Billie Holiday nació de una madre de trece años y un padre de quince, marginales ambos, incapaces ambos de ejercer de padres. El se largó a los pocos meses y ella vivió dando tumbos con un bebé a cuestas por las calles de Filadelfia, Baltimore, Nueva Jersey y Brooklyn. Menos mal que contaba con vecinos solícitos que cuidaban de la pequeña Eleanora -Billie Holiday- con infinito cariño, tanto que uno de ellos la violó antes de cumplir diez años. Con estos mimbres no es de extrañar que a los doce se prostituyera junto a su madre por los arrabales de Nueva York. No es de extrañar que, con estos mimbres, Billie Holiday tratara de esconder su realidad en el whisky y en la heroína y que declarara que ella no era una buena chica, porque para ser una buena chica hace falta, al menos, un poco de amor.

Su formación musical era inexistente, sin embargo empezó a cantar su dolor por los tugurios más sórdidos de Harlem y como la fortuna algunas veces es justa, en uno de ellos la descubrió John Hammond, un influyente productor y crítico que habló de ella en su columna de prensa y llevó a Benny Goodman para que la escuchara. A partir de ahí empezó a compartir escenarios y jam sessions con los más grandes músicos de jazz del momento, que es lo mismo que decir los más grandes músicos de jazz de todos los tiempos, una generación irrepetible que nos ha dejado nombres como el ya citado Benny Goodman, Lester Young, Coleman Hawkins, Duke Ellington, Dizzy Gillespie, Ella Fitzgerald, Louis Armstrong, Charlie Parker, Sarah Vaughan y un interminable etcétera que, cómo dice Cortázar, consiguieron que los ángeles del cielo silenciaran sus liras para escucharlos.

Gracias a ese capricho de la fortuna, hoy podemos oír la dulcísima y triste voz de Billie Holiday mientras nos ponemos melancólicos en la barra de un bar, levemente borrachos. Su dulcísima y triste voz, encierra todo el dolor de su vida y toda la ternura que nunca tuvo y logra que nosotros al escucharla también nos bebamos nuestras pequeñas penas burguesas, tan ridículas al lado de las suyas.

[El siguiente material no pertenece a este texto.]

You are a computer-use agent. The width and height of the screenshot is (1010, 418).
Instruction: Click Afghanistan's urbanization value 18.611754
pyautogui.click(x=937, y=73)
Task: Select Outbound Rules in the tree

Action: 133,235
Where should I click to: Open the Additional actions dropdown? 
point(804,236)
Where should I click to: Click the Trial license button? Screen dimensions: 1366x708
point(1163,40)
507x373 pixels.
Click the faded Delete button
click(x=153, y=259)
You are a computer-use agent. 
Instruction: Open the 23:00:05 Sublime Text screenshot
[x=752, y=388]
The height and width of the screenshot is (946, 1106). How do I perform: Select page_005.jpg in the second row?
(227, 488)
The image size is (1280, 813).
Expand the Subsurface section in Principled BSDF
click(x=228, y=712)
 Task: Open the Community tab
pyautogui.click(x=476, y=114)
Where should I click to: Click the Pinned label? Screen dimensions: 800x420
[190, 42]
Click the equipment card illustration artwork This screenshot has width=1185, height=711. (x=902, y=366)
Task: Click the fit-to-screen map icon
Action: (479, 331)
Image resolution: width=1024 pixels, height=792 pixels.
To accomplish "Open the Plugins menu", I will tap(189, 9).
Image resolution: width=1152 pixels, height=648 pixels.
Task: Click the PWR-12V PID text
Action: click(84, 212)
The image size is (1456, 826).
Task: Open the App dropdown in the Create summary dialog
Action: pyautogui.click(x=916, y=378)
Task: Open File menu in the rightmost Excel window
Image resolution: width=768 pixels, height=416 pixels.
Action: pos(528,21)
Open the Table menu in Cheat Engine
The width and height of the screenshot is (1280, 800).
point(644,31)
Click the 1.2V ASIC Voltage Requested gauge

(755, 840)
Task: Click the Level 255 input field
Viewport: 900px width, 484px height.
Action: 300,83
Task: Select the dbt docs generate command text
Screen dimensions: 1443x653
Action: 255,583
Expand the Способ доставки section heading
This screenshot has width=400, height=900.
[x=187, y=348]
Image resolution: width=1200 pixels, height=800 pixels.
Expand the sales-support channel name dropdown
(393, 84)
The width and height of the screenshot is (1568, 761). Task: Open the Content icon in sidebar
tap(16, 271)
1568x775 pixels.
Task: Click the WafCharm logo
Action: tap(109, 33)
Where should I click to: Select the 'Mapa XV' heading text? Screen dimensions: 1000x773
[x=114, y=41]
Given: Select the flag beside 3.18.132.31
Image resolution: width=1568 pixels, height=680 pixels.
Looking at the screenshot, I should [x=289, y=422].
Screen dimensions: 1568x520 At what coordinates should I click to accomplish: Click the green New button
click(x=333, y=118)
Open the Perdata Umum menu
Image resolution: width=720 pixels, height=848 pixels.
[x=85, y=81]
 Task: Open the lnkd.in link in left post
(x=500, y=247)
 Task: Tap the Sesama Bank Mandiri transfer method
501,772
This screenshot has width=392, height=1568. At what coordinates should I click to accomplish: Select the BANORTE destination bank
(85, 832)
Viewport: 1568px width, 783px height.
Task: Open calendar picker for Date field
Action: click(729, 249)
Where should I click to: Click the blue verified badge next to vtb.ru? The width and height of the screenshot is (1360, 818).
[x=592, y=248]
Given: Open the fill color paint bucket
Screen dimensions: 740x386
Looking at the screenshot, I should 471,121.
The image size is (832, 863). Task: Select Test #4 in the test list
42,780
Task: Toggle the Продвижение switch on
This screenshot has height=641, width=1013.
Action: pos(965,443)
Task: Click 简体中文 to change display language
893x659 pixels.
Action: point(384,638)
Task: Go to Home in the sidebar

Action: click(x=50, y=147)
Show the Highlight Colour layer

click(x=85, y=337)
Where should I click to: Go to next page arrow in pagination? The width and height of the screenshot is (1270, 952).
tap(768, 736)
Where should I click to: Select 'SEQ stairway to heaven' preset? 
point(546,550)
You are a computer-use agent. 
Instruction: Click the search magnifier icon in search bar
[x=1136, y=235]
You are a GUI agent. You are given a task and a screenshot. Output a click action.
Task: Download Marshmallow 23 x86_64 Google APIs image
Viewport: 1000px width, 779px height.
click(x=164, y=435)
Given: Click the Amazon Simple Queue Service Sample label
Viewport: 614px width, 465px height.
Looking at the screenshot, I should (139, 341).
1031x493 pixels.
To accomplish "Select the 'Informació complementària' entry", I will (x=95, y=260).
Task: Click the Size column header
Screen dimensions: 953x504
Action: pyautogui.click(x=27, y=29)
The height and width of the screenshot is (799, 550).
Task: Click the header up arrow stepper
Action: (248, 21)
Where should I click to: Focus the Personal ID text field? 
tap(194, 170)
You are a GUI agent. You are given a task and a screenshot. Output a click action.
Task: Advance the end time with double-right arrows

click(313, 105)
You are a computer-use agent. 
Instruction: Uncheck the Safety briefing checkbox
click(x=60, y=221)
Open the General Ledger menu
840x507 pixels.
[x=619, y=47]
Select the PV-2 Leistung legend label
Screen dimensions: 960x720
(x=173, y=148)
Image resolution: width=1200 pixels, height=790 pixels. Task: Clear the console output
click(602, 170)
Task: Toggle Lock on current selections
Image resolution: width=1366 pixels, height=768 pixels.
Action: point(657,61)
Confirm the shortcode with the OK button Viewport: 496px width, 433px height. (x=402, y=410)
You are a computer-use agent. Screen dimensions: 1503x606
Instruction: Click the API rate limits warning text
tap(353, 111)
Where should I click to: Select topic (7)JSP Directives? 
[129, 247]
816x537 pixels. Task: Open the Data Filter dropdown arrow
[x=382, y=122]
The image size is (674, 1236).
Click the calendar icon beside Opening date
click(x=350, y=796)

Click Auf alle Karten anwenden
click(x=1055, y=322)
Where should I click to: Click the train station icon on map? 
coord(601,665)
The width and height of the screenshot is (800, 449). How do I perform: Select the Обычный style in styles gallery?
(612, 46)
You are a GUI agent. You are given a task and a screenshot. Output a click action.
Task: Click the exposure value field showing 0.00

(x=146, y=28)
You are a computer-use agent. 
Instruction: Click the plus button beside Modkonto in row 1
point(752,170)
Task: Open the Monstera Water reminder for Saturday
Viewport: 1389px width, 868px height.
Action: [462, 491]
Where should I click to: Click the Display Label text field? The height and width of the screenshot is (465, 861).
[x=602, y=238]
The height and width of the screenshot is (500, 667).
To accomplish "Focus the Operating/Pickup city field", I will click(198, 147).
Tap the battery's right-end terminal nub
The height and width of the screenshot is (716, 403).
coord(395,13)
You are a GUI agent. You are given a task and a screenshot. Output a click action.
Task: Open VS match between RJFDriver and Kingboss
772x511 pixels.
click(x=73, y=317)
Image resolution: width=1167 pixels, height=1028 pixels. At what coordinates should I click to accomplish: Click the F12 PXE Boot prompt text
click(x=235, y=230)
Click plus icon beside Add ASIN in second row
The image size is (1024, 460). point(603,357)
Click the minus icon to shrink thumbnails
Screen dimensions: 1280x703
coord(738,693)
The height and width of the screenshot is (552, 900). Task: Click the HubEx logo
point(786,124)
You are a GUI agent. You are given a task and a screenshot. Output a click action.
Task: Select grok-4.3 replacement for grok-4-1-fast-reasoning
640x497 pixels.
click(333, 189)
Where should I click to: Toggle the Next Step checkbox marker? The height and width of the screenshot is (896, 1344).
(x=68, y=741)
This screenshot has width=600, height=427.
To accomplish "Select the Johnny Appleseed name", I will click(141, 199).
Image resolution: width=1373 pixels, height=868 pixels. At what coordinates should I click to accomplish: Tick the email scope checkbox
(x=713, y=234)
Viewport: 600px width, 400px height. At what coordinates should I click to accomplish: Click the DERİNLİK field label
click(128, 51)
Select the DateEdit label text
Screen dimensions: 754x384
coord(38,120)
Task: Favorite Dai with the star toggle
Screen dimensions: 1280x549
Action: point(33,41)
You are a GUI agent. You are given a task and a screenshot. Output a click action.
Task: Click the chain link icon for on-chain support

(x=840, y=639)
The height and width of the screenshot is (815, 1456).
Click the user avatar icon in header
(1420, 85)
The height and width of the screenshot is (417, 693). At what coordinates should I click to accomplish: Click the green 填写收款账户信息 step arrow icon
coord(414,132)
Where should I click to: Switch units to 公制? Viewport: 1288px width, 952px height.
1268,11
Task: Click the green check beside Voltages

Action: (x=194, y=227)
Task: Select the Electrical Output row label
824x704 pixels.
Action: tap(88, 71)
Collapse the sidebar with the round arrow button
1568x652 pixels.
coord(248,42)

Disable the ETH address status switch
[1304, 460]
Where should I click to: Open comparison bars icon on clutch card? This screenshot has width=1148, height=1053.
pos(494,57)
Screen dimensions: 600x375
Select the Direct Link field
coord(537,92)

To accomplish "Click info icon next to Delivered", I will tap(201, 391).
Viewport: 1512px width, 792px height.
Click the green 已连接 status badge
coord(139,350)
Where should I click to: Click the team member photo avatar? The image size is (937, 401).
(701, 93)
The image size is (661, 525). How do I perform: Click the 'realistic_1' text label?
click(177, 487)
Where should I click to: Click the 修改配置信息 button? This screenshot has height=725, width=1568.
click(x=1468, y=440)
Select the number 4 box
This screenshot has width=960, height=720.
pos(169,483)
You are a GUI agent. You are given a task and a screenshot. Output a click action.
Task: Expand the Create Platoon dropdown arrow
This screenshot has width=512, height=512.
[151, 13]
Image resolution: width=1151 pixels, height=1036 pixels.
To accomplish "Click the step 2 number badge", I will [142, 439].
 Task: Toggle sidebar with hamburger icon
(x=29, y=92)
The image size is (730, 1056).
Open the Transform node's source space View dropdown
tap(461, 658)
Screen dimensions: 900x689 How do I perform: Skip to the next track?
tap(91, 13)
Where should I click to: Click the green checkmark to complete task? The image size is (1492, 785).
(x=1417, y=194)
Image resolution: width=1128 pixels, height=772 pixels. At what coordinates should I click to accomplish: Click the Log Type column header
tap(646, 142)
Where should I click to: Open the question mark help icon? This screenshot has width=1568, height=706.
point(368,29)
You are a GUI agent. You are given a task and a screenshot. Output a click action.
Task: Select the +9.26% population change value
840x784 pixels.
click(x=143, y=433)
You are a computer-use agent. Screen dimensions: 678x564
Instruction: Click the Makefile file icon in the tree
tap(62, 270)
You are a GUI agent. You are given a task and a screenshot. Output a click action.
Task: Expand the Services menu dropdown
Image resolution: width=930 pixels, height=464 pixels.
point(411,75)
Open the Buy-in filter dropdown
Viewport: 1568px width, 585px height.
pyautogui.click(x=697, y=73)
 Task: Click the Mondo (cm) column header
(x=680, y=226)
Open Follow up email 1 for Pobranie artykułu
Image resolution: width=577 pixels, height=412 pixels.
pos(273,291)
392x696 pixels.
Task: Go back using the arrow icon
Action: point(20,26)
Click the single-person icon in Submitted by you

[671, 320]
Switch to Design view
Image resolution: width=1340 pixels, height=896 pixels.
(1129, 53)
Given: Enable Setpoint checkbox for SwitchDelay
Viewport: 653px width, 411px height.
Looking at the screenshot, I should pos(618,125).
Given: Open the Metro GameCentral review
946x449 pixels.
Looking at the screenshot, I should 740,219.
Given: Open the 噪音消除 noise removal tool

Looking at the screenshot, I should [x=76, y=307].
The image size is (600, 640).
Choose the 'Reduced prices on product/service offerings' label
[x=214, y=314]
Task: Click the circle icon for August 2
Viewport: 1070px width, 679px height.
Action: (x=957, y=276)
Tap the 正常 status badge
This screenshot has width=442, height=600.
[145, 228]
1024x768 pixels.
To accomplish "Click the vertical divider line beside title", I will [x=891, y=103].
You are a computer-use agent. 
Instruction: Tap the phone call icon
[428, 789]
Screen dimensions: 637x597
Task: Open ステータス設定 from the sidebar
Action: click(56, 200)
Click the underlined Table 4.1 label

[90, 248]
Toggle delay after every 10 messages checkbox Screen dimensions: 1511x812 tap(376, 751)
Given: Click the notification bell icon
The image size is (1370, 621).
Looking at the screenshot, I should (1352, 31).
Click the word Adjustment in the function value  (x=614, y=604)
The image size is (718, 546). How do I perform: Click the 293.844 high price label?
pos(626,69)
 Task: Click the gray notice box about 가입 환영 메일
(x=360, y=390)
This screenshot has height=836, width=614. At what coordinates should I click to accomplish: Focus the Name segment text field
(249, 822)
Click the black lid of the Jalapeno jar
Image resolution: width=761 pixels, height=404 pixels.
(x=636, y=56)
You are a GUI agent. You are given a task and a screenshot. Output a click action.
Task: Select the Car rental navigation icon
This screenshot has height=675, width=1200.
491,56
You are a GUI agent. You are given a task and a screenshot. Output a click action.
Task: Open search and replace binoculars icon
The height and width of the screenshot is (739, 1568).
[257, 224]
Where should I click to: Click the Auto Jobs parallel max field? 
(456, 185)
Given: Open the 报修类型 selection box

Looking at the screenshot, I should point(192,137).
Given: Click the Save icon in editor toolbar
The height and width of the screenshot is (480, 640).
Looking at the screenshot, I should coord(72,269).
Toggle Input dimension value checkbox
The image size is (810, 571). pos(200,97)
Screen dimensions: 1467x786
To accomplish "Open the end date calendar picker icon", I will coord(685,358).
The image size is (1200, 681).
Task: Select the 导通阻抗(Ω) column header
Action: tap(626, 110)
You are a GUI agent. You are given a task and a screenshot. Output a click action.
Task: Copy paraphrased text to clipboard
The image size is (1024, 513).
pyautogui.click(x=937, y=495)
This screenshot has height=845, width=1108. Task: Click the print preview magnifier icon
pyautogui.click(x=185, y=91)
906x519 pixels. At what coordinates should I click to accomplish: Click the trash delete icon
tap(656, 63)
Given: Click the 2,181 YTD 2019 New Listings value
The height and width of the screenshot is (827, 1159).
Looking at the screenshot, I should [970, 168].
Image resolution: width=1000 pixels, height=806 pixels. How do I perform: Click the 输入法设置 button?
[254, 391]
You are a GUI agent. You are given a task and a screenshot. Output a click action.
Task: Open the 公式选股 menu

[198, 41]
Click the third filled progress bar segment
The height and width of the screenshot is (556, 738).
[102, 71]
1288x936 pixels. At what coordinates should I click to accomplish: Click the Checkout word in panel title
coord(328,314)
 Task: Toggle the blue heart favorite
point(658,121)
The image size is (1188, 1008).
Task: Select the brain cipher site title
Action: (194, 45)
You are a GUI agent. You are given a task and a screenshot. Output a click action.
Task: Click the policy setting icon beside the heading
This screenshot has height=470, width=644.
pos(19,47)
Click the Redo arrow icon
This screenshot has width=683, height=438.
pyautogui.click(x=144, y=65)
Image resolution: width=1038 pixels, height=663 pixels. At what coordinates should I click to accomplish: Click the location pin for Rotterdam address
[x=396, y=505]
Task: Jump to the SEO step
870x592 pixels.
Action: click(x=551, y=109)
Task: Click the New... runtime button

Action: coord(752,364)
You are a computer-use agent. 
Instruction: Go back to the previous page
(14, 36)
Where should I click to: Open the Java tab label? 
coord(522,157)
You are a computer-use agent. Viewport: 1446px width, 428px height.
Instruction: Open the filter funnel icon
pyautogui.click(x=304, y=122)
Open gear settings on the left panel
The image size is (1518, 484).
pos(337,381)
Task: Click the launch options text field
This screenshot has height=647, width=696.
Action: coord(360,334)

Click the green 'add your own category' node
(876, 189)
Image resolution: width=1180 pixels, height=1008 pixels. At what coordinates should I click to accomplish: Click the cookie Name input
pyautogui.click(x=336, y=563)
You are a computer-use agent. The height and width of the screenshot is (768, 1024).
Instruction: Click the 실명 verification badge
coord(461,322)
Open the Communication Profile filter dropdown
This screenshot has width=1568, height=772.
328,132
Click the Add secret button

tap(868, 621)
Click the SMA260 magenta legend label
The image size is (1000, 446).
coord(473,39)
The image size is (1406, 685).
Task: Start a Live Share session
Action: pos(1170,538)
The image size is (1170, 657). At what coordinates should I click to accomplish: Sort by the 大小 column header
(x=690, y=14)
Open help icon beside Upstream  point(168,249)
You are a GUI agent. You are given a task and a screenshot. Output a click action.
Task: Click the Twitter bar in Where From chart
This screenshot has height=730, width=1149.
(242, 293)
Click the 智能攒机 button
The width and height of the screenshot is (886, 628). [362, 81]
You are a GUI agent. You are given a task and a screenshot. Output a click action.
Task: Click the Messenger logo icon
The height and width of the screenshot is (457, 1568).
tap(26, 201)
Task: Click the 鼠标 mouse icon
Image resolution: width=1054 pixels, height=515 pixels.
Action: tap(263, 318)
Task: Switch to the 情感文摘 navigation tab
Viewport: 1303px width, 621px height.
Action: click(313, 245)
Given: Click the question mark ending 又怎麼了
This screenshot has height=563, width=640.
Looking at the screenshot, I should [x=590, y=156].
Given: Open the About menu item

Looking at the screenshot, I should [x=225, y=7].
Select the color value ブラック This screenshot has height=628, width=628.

En la canción Strange Fruit, esa voz dulce y acaso un poco infantil, de niña sin infancia que se hizo adulta a golpes, se vuelve aún más triste para arañar las conciencias como una lija. En ella denuncia los linchamientos y ahorcamientos de los negros en los refinados estados del sur. La letra, de Abel Meeropol, es estremecedora y se convirtió en un himno por los derechos civiles de los negros.


Los árboles del sur tienen un fruto extraño,
sangre en las hojas y sangre en la raíz,
cuerpos negros balanceándose en la brisa del sur,
extraño fruto que cuelga de los álamos.

Bucólica escena del galante sur,
los ojos abultados, la boca torcida.
El dulce y fresco aroma de las magnolias
y de pronto el olor de la carne quemada.

Aquí está el fruto que arrancarán los cuervos
para que reciba la lluvia, para que lo mueva el viento,
para que el sol lo madure, para que los árboles lo suelten.
He aquí una extraña y amarga cosecha.


El Angel de Harlem todavía estaba bajo custodia policial, tras ocho meses en prisión por posesión de drogas, cuando murió a los cuarenta y cuatro años de cirrosis hepática. En su cuenta corriente había 0,70 dólares.